### [Exercise goal]
Once the pictures are set aside, print the records that follow exactly as written.

Dataset entries

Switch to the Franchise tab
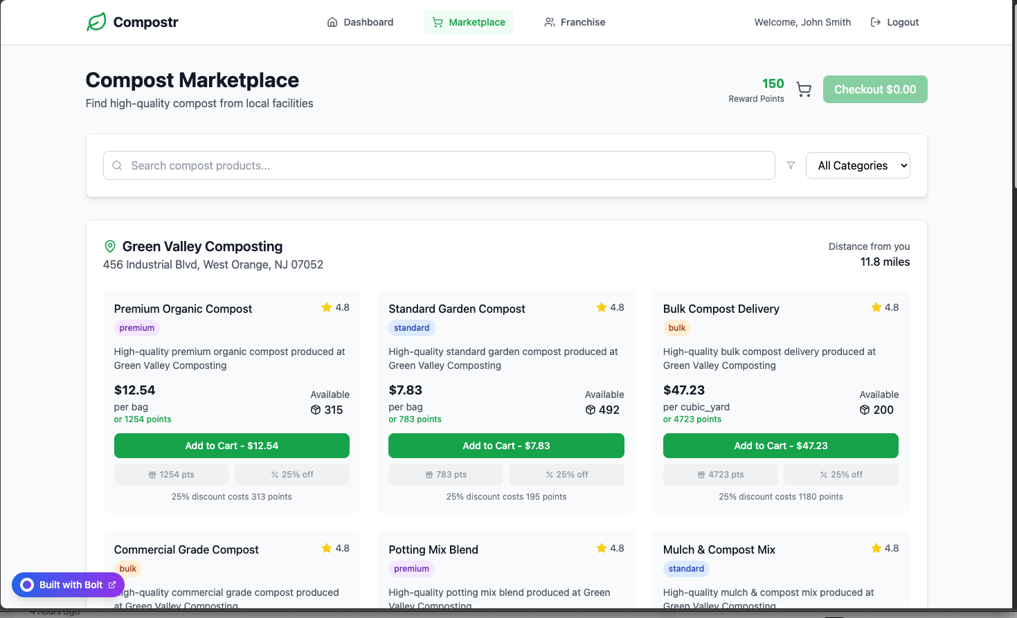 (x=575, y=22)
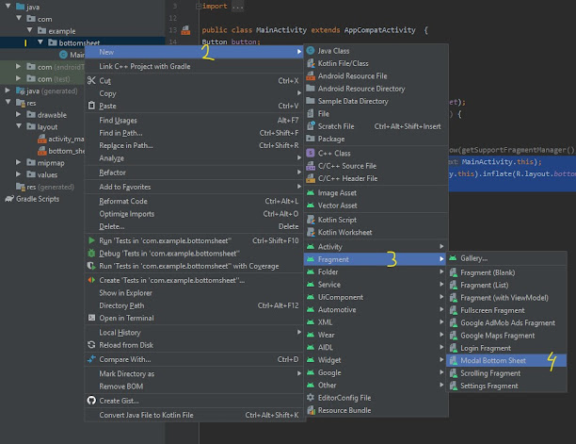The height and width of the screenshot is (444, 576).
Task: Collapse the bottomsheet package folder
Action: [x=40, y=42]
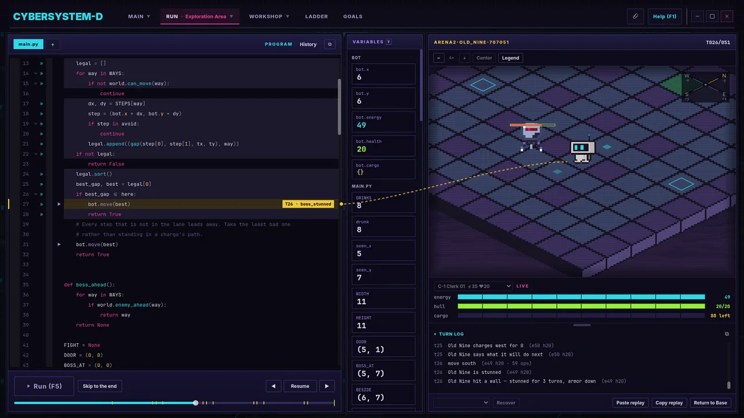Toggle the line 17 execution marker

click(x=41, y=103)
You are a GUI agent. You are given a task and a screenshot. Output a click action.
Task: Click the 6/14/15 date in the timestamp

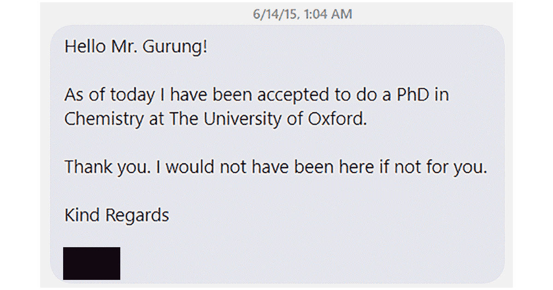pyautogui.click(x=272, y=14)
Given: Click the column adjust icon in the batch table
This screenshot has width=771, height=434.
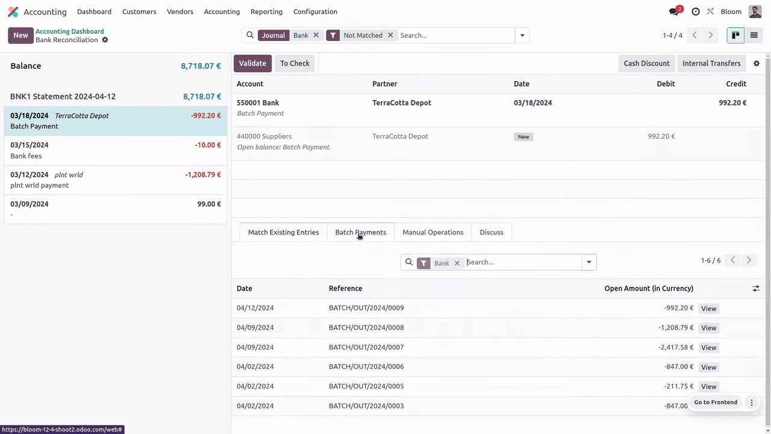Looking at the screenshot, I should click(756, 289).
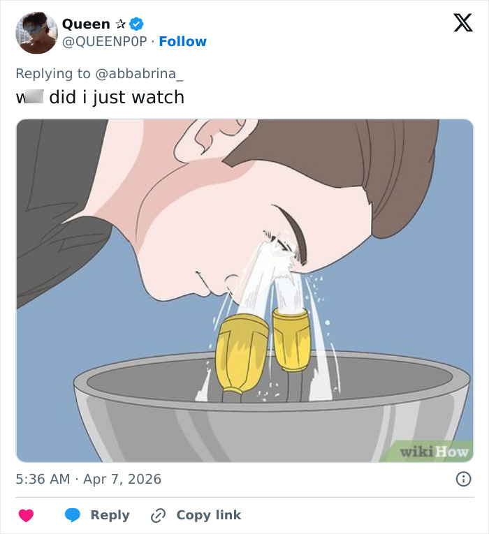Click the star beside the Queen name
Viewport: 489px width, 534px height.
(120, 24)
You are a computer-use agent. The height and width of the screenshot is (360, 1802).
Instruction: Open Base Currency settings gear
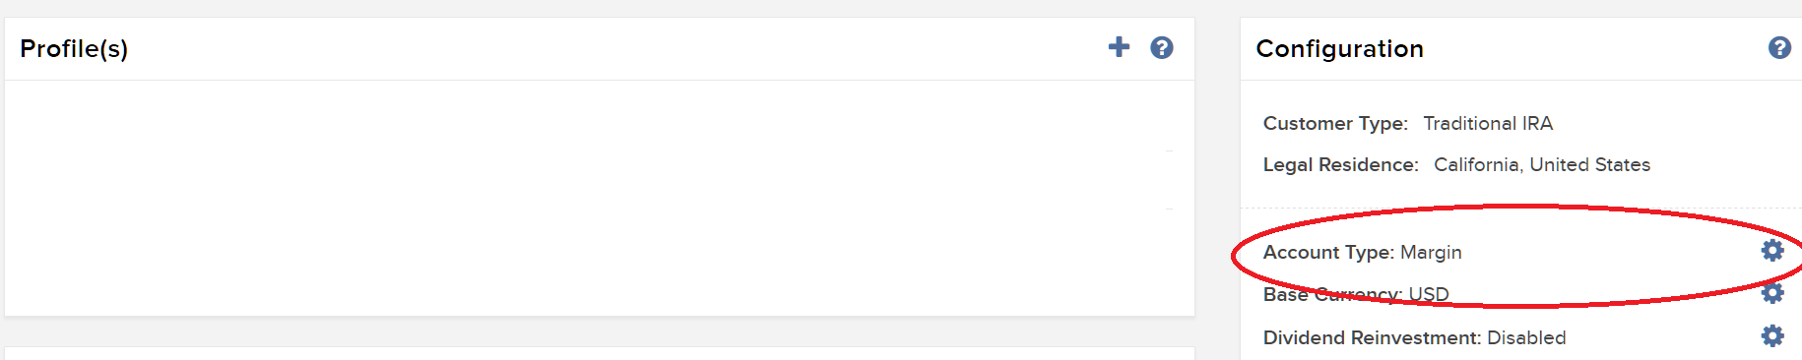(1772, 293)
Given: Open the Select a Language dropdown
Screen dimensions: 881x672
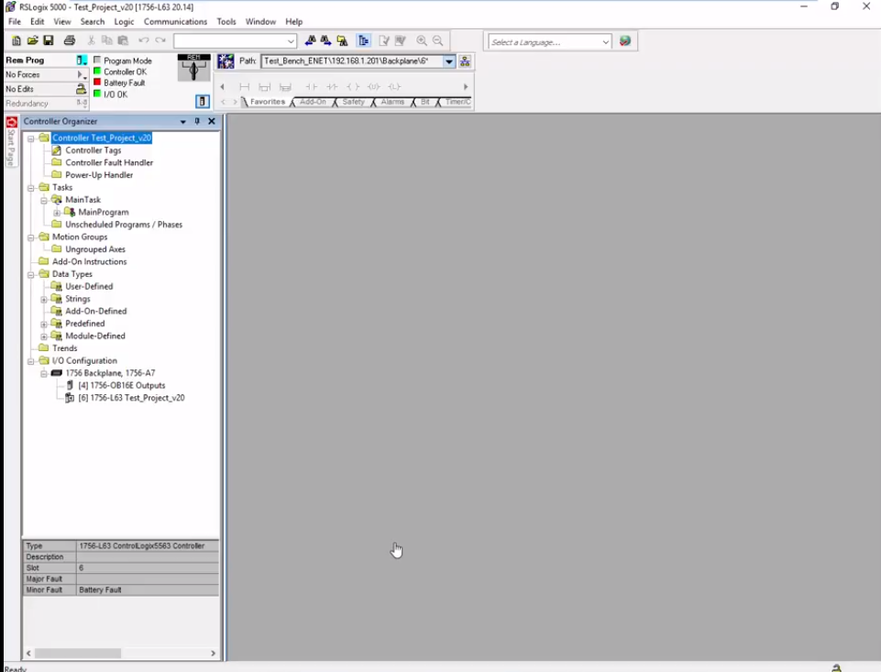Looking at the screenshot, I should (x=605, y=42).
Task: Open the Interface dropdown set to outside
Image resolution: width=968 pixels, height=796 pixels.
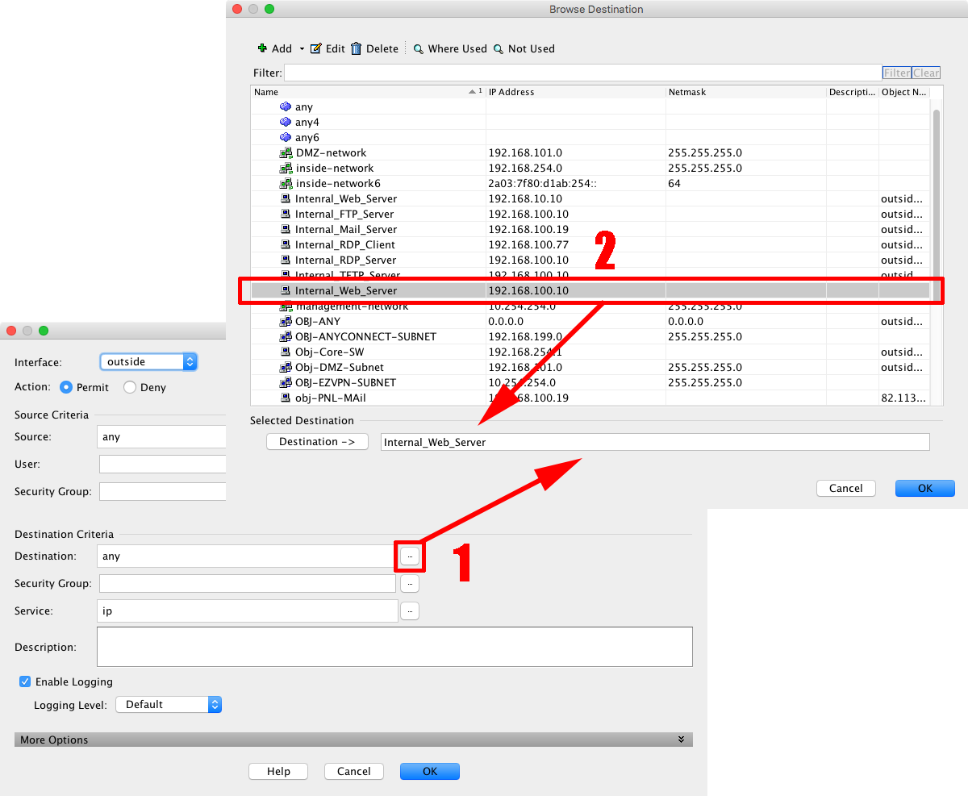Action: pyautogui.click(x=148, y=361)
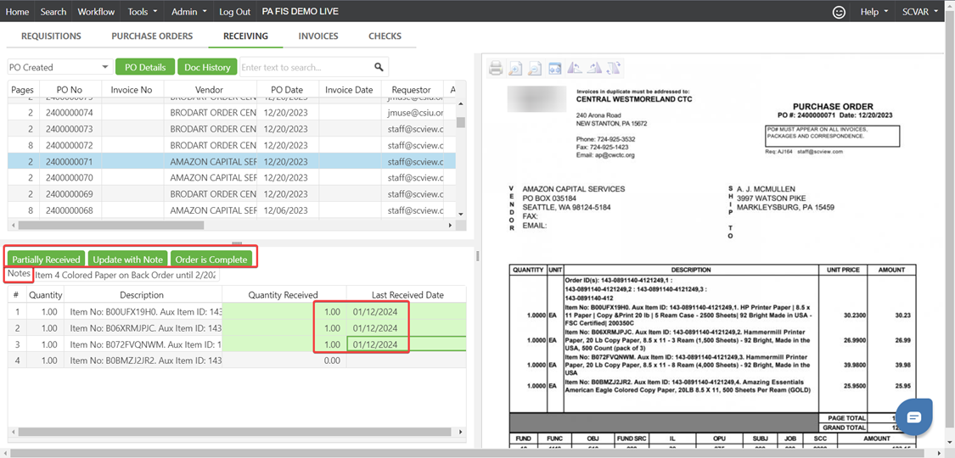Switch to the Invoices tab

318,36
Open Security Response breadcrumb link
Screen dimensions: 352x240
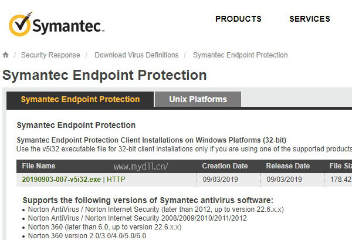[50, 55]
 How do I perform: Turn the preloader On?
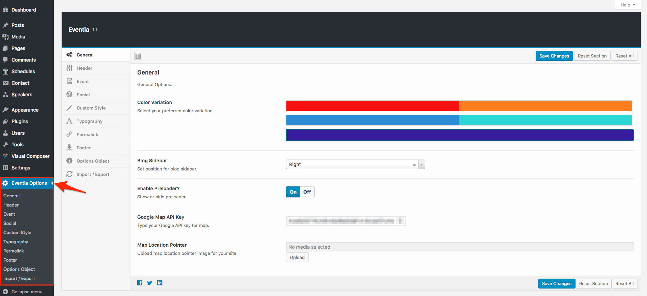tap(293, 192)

### [Response area]
Switch to the Franchise tab
 (x=575, y=22)
The height and width of the screenshot is (444, 576).
Task: Collapse the bottomsheet package folder
Action: [x=40, y=42]
Toggle the line 17 execution marker

click(x=41, y=103)
You are a GUI agent. You are given a task and a screenshot. Output a click action.
Task: Click the 6/14/15 date in the timestamp

pyautogui.click(x=272, y=14)
Given: Click the column adjust icon in the batch table
This screenshot has width=771, height=434.
Looking at the screenshot, I should click(756, 289).
Click the star beside the Queen name
Viewport: 489px width, 534px height.
(120, 24)
You are a computer-use agent. The height and width of the screenshot is (360, 1802).
Instruction: Open Base Currency settings gear
(1772, 293)
Given: Open the Select a Language dropdown
Screen dimensions: 881x672
Looking at the screenshot, I should (x=605, y=42).
Task: Open the Interface dropdown set to outside
Image resolution: width=968 pixels, height=796 pixels.
Action: pyautogui.click(x=148, y=361)
Switch to the Invoices tab

318,36
Open Security Response breadcrumb link
Screen dimensions: 352x240
[50, 55]
 How do I perform: Turn the preloader On?
tap(293, 192)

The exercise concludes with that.